> **Saved data entries**:
──────────

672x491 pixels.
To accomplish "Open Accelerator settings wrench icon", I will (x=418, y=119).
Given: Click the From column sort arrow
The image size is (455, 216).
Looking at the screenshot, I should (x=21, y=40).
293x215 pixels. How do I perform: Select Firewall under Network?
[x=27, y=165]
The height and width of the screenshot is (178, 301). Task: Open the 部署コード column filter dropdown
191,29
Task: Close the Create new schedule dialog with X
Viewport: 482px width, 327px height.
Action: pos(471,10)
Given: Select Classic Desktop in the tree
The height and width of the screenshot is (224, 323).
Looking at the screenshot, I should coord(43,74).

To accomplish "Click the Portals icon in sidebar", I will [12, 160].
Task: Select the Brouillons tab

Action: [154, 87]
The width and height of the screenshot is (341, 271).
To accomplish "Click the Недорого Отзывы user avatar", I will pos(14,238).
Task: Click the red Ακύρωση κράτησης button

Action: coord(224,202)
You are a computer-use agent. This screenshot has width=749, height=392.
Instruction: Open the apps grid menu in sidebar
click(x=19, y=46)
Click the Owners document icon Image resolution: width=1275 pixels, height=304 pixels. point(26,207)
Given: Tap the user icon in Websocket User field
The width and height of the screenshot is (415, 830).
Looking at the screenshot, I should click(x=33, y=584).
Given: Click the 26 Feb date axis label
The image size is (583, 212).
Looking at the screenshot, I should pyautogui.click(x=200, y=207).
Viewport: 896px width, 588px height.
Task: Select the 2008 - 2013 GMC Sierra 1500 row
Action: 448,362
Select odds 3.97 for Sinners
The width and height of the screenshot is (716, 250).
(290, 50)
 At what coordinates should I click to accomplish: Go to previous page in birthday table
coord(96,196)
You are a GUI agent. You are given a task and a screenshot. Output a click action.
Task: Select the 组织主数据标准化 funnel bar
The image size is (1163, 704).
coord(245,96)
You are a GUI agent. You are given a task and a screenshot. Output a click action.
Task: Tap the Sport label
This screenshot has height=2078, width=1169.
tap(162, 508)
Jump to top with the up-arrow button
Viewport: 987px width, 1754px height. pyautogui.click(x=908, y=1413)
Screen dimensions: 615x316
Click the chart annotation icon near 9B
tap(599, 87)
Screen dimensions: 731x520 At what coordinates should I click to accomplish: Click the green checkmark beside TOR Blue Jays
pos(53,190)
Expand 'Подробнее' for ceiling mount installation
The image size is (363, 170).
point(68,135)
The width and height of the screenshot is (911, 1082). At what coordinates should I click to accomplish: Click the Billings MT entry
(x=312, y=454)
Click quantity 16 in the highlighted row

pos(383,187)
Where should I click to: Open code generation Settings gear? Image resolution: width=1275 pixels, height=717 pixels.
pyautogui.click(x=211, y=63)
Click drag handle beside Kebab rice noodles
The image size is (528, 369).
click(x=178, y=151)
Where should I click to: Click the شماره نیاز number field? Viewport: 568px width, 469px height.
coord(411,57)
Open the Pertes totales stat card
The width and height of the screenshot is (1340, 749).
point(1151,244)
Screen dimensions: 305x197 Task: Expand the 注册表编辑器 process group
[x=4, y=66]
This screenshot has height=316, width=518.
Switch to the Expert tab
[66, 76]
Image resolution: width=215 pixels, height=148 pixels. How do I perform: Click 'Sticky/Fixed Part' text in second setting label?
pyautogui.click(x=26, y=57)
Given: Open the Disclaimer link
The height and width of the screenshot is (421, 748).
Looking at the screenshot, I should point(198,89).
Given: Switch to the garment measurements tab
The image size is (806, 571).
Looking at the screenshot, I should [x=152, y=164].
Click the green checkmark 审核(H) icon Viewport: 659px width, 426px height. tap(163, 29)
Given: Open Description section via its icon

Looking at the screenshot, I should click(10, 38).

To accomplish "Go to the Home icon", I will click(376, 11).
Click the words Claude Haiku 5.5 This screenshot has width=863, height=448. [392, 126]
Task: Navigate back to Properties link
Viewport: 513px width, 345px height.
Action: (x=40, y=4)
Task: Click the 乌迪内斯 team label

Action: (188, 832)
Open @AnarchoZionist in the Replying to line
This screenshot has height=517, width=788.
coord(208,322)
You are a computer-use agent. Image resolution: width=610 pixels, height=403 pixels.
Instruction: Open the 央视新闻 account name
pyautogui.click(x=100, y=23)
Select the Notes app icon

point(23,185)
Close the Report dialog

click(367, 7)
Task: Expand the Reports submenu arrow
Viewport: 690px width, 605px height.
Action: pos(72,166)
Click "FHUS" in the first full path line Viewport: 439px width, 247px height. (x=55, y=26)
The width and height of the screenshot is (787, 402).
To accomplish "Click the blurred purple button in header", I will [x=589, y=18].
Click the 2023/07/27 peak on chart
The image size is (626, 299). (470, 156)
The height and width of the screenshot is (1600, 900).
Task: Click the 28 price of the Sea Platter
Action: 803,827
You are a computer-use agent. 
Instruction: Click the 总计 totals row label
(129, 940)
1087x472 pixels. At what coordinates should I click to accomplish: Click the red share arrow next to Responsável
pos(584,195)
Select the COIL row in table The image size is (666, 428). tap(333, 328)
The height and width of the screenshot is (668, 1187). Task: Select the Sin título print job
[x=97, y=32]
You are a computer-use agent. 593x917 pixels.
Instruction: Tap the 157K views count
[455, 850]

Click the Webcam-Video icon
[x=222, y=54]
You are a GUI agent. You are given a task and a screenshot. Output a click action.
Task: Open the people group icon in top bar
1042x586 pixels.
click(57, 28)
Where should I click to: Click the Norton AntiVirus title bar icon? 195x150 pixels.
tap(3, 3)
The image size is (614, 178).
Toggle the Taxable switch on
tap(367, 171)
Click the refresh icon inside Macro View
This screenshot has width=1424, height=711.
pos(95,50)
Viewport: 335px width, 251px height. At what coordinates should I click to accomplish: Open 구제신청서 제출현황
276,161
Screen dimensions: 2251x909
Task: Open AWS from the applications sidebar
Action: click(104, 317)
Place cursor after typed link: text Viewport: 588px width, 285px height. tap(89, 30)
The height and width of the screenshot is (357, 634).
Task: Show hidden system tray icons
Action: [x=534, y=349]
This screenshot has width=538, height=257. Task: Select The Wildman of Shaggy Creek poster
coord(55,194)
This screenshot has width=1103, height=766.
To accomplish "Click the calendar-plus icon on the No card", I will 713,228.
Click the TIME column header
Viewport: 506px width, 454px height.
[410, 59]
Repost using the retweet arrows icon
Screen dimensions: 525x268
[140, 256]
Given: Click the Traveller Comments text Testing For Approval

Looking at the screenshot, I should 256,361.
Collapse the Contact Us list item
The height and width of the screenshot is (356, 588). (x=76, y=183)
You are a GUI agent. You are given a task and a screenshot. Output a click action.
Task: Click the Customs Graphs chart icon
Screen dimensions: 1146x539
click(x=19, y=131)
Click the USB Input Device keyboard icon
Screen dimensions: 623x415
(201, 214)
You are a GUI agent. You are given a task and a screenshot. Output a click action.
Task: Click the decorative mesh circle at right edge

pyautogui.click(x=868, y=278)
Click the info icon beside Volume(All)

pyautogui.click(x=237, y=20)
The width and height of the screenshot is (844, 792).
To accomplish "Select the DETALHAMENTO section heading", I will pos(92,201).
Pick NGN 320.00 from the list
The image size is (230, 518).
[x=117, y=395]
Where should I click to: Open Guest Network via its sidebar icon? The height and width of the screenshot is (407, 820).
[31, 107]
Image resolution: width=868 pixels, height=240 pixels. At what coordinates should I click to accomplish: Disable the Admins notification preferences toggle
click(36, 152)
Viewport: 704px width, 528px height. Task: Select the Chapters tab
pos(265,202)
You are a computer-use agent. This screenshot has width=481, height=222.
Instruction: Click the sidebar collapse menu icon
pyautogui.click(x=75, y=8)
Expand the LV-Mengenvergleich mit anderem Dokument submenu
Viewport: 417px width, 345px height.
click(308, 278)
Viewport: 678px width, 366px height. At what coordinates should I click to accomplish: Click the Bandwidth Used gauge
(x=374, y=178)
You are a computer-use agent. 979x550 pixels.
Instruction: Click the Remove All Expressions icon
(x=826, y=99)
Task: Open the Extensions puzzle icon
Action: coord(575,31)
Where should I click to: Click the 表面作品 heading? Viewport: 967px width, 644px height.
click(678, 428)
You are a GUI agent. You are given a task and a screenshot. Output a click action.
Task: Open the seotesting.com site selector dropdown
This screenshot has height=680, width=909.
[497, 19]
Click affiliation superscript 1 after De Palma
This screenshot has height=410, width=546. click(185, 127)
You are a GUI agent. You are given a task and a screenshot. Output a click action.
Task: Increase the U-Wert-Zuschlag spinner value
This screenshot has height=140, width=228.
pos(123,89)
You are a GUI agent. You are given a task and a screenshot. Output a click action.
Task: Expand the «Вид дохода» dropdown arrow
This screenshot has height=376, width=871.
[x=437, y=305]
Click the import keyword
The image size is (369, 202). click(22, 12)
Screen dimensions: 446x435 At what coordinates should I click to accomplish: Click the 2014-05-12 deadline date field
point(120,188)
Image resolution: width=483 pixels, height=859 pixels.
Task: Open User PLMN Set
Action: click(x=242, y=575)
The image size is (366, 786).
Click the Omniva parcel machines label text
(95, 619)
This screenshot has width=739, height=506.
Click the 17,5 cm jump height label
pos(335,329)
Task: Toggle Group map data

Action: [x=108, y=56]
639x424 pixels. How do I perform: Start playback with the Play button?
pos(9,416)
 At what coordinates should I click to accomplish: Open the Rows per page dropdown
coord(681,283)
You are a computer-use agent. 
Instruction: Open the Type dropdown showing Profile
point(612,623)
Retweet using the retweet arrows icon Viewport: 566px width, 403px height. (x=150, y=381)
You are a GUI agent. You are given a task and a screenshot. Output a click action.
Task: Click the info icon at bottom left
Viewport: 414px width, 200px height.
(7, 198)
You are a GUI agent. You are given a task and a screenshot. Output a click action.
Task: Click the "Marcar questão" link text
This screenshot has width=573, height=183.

──────────

> **Exercise directions**: In the answer, give the lines from the first line of the data through the line with "has width=749, height=392.", exactly as they appear and with no additions.

> **Exercise result**:
672x491 pixels.
To accomplish "Open Accelerator settings wrench icon", I will (x=418, y=119).
Given: Click the From column sort arrow
The image size is (455, 216).
Looking at the screenshot, I should (x=21, y=40).
293x215 pixels. How do I perform: Select Firewall under Network?
[x=27, y=165]
The height and width of the screenshot is (178, 301). Task: Open the 部署コード column filter dropdown
191,29
Task: Close the Create new schedule dialog with X
Viewport: 482px width, 327px height.
Action: pos(471,10)
Given: Select Classic Desktop in the tree
The height and width of the screenshot is (224, 323).
Looking at the screenshot, I should coord(43,74).

To accomplish "Click the Portals icon in sidebar", I will [12, 160].
Task: Select the Brouillons tab

Action: [154, 87]
The width and height of the screenshot is (341, 271).
To accomplish "Click the Недорого Отзывы user avatar", I will pos(14,238).
Task: Click the red Ακύρωση κράτησης button

Action: coord(224,202)
You are a computer-use agent. This screenshot has width=749, height=392.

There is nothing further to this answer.